== Exercise ==
In the listing below, locate the line containing "Task: Open comments" and the line containing "Task: Go to the 考试安排 tab". Output both of them and every line between, exactly as written, and nothing more.

== Record extracts ==
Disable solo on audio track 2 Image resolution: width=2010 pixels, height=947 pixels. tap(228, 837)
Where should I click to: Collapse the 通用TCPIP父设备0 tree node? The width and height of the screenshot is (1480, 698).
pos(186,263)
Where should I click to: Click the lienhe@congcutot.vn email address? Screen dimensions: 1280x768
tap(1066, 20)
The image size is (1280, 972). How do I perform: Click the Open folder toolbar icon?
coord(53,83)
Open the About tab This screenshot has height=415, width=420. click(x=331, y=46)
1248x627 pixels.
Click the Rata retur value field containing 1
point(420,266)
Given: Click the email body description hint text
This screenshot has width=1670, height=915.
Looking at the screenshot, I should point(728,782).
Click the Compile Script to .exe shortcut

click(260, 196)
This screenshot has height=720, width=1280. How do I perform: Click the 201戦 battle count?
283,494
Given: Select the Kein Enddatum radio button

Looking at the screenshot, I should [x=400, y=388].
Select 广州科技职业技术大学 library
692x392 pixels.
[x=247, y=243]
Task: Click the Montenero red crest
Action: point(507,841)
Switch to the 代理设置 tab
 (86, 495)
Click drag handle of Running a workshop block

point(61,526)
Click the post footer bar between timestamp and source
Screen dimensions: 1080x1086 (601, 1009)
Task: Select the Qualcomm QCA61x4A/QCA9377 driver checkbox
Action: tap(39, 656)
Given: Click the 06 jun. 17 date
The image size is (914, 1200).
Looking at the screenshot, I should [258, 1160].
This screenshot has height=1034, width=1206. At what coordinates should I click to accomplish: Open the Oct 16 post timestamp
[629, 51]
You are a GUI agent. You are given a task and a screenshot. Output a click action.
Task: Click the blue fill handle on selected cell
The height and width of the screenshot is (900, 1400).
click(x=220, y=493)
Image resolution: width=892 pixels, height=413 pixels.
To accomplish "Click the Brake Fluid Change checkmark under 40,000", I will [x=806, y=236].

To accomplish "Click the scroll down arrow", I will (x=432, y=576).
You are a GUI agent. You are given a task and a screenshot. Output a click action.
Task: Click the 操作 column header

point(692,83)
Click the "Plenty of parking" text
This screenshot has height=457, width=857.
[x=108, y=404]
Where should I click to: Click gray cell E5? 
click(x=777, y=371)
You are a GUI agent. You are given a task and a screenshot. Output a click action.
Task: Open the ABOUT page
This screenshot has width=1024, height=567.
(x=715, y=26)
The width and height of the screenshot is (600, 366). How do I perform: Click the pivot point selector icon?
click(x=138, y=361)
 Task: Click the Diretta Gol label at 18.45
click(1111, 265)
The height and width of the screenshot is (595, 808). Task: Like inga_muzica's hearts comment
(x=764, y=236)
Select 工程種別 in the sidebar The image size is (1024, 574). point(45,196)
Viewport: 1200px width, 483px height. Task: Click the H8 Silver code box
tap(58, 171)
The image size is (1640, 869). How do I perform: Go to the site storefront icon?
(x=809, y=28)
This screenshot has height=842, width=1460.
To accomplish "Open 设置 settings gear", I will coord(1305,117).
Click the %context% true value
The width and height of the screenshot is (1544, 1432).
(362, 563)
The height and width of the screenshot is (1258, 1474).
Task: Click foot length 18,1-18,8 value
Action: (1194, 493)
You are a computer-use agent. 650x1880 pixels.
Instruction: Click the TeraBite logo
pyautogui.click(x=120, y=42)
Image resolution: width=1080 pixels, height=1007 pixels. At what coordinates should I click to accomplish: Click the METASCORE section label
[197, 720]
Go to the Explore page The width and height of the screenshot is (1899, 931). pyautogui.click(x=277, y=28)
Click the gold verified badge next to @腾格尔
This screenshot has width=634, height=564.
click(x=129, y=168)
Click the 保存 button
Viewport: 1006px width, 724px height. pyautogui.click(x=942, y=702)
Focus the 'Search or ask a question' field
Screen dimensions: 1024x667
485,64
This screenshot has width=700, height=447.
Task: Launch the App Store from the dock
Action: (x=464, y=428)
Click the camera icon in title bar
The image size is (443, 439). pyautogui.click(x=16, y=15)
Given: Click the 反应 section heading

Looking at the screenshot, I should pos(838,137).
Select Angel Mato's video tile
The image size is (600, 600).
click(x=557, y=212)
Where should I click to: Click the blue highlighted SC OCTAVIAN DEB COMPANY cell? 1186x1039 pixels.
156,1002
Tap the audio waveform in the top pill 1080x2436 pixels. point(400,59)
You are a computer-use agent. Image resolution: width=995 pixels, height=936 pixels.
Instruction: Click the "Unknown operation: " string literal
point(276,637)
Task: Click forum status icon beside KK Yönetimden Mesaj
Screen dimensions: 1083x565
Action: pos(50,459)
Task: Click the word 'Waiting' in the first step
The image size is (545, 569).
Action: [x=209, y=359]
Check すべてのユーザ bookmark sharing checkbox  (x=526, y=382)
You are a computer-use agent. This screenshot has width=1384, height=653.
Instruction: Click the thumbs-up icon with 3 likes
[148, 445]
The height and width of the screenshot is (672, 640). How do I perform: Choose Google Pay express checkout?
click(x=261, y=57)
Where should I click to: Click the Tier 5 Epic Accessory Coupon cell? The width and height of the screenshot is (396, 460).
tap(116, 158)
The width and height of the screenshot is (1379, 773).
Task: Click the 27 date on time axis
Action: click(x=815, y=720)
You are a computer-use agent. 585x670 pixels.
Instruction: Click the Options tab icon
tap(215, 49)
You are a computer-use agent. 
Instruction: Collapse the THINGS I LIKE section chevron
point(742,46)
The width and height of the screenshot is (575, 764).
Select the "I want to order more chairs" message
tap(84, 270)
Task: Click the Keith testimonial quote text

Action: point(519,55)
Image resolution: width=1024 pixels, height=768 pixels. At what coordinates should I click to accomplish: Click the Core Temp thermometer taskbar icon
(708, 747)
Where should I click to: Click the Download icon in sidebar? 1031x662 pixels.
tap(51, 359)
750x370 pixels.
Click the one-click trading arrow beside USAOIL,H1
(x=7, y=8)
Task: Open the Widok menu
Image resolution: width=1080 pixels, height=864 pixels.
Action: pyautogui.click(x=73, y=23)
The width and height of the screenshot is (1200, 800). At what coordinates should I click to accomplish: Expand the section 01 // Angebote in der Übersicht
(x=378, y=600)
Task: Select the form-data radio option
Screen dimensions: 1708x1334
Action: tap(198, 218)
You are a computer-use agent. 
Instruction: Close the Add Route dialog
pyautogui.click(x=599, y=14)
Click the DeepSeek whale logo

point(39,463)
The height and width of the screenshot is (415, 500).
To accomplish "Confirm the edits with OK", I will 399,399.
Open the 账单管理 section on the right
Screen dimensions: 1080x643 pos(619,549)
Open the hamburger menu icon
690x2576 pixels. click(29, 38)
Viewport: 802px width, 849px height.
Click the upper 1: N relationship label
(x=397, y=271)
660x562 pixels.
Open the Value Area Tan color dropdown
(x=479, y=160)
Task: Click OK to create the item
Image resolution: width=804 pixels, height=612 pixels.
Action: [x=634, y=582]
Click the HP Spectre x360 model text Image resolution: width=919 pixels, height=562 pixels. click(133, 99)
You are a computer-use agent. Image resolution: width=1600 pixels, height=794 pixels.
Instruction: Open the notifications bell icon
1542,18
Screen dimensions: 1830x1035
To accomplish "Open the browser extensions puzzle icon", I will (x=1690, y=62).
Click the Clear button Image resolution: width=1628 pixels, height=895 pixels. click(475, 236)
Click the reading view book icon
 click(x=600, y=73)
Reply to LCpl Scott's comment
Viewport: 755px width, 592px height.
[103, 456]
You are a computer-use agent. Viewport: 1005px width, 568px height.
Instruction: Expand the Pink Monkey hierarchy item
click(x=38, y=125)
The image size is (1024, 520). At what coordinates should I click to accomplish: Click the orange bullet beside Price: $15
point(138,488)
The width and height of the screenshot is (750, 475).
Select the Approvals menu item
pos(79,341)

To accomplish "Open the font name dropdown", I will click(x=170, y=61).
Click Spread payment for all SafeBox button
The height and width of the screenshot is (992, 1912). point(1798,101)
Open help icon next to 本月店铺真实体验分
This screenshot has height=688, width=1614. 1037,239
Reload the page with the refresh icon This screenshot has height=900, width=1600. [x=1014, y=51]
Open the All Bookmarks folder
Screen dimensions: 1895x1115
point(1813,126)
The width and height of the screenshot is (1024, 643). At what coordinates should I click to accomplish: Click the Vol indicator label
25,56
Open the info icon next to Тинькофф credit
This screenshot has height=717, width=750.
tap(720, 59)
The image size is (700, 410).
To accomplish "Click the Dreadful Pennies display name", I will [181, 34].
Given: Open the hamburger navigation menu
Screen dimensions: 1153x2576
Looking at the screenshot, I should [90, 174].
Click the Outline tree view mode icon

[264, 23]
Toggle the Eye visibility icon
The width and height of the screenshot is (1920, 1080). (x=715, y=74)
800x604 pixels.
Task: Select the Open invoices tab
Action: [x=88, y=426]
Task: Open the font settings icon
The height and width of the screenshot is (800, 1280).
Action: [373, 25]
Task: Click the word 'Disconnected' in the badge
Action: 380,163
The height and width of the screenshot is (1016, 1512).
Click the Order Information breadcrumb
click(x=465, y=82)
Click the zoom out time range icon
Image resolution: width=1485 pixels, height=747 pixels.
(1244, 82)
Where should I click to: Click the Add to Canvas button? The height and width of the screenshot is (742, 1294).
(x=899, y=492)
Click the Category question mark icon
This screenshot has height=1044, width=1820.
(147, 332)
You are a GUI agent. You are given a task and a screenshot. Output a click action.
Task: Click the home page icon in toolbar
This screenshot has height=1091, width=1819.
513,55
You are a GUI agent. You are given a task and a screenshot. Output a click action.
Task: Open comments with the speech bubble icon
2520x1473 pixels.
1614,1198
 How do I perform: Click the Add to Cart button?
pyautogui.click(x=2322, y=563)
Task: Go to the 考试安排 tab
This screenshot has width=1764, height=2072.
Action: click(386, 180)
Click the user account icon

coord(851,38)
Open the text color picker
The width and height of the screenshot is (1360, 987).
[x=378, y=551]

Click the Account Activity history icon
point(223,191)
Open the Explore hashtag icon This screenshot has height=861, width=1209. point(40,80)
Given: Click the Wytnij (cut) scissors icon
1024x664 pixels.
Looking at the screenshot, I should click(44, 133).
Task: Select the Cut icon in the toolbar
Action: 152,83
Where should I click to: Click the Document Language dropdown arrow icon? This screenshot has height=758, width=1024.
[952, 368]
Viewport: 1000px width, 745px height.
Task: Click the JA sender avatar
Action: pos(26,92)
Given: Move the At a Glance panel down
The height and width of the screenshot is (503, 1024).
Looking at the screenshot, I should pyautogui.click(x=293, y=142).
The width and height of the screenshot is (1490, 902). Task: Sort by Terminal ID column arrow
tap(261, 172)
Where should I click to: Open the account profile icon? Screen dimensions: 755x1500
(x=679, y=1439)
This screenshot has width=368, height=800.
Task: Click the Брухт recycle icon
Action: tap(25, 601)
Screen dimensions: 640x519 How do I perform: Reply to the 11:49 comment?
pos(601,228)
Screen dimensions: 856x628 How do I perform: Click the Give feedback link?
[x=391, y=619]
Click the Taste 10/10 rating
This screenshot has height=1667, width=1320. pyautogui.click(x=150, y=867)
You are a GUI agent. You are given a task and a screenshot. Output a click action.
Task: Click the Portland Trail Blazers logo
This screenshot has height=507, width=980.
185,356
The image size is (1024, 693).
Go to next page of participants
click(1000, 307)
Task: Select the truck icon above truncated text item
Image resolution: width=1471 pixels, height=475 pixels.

== Exercise response ==
Task: Open comments with the speech bubble icon
2520x1473 pixels.
1614,1198
 How do I perform: Click the Add to Cart button?
pyautogui.click(x=2322, y=563)
Task: Go to the 考试安排 tab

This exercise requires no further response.